Di turno al Cardarelli quattro medici: Giuseppe Sasso, Stefania Usiello, Francesca Ciorra e Alessio Barletta insieme a undici infermieri e altri operatori con una guardia ortopedica, oculistica e otorino rimaste per fortuna inoperose e la disponibilità di un chirurgo vascolare e plastico. «Chi lavora in Pronto soccorso sa di dover svolgere un lavoro particolare – conclude la primaria – a Capodanno, a mezzanotte, forse sopraggiunge un po’ di tristezza per avere la famiglia lontano ma si sopperisce sapendo che siamo in tanti a condividere la stessa missione e lo stesso turno. Prevale lo spirito di gruppo e insieme si trascorre la mezzanotte anche per un brindisi in cui ciascuno si augura che morti evitabili come quella appena vista scorrere dinanzi a noi non si debbano più piangere e soccorrere. Eventi che uniscono il gruppo ancora di più con l’obiettivo comune di salvaguardare la vita dei pazienti».

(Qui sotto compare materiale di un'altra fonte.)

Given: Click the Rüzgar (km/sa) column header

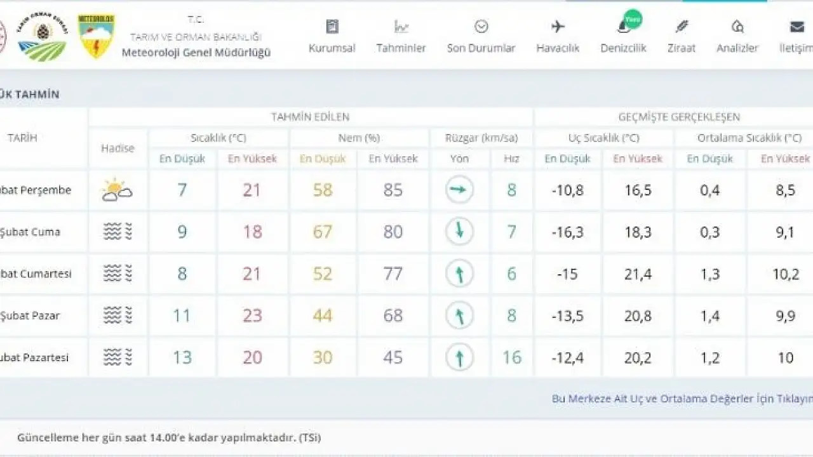Looking at the screenshot, I should click(481, 138).
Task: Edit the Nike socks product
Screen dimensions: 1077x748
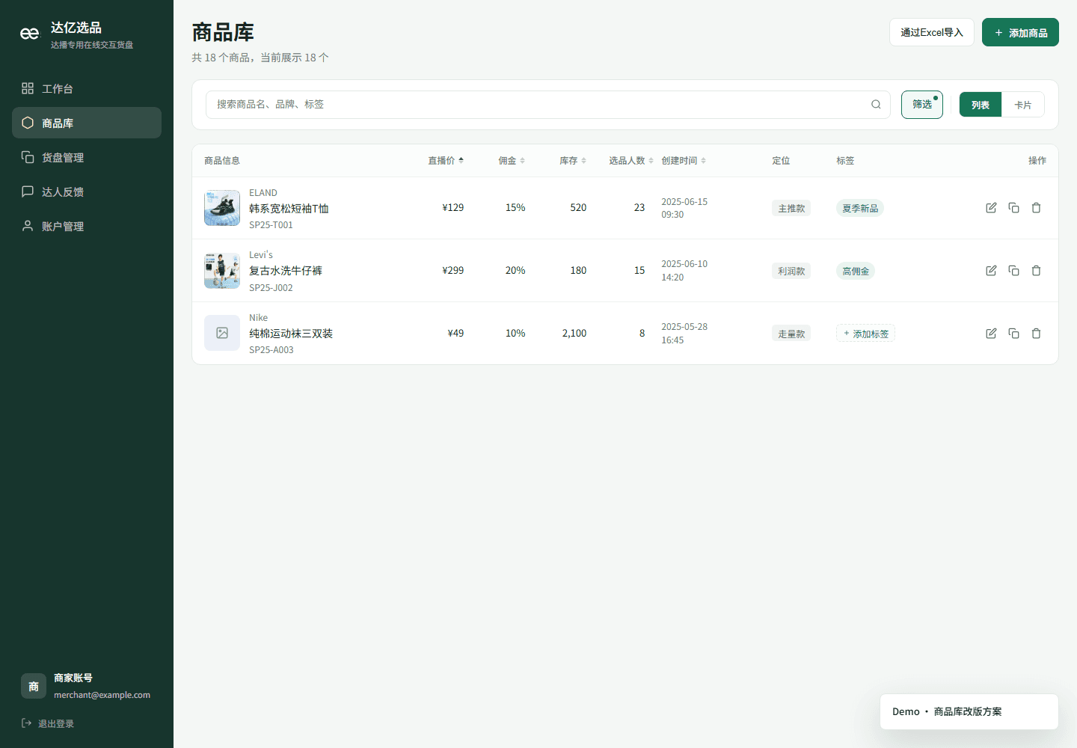Action: pyautogui.click(x=991, y=334)
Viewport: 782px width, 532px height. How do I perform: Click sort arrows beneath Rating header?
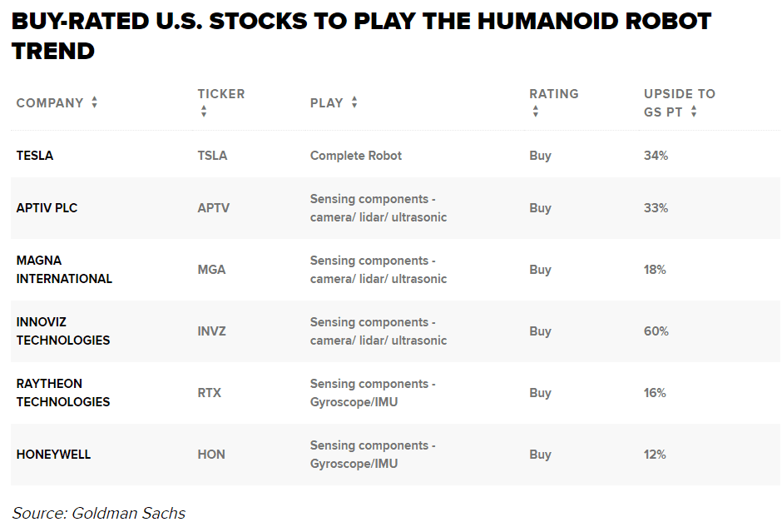pyautogui.click(x=535, y=112)
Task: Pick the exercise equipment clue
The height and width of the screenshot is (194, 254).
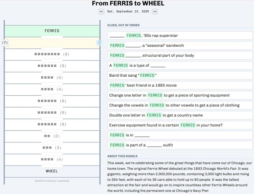Action: (180, 125)
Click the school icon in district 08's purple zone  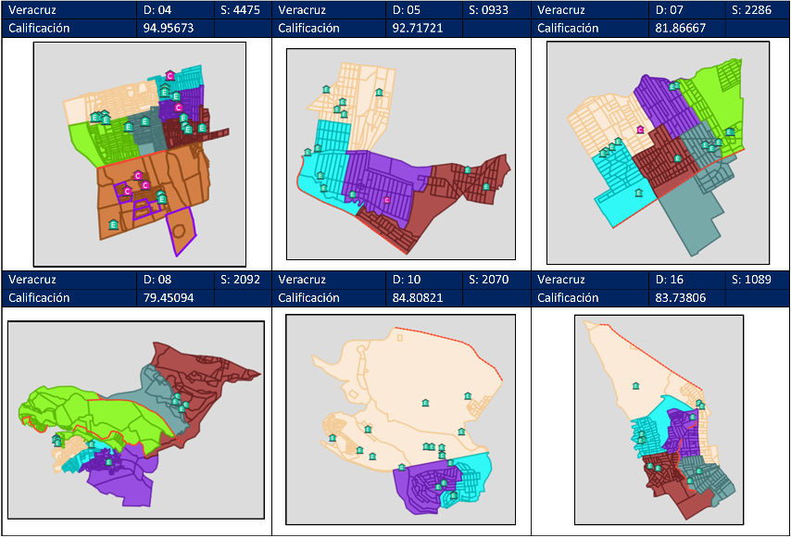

Il grosso dei colpiti da esplosioni di petardi è arrivato al Pellegrini. Qui anche l’approdo della donna di Forcella raggiunta da una pallottola vagante. «Di turno dalle 8 della sera del 31 alle 8 del mattino successivo siamo stati in otto infermieri, due chirurghi a cui si sono aggiunti due internisti e altri due chirurghi di urgenza oltre che medici del pronto soccorso oculistico e chirurghi della mano – spiega Stefano Napolano, infermiere dell’ospedale della Pignasecca – abbiamo superato bene una notte particolarmente difficile ma non è una novità per chi fa questo mestiere ormai da molti anni – aggiunge l’infermiere – quello che mi ha colpito di più, se devo dirla tutta, è un paziente trasferito da Caserta ferito gravemente agli occhi dallo scoppio di un petardo. Non so come sta ma potrebbe perdere la vista, il trauma è stato violento. Casi che fanno riflettere. Quella persona un attimo prima stava festeggiando in famiglia e con gli amici e poi ora dovrà affrontare una tragedia che gli cambierà la vita. Se la gente potesse trascorrere una notte di Capodanno in ospedale o vedere dal vivo quello che succede nessuno più sparerebbe i botti. In questi casi è dura pensare al prima e al dopo di queste persone che per togliersi lo sfizio di festeggiare con i fuochi non saranno mai più come prima. Ho 33 anni – conclude Napolano – una bambina di due anni e una moglie. È il mio primo Capodanno di turno. Ho visto troppi feriti. A mezzanotte: abbiamo fatto un piccolo brindisi ma dopo tre minuti è arrivata la donna con una pallottola in addome».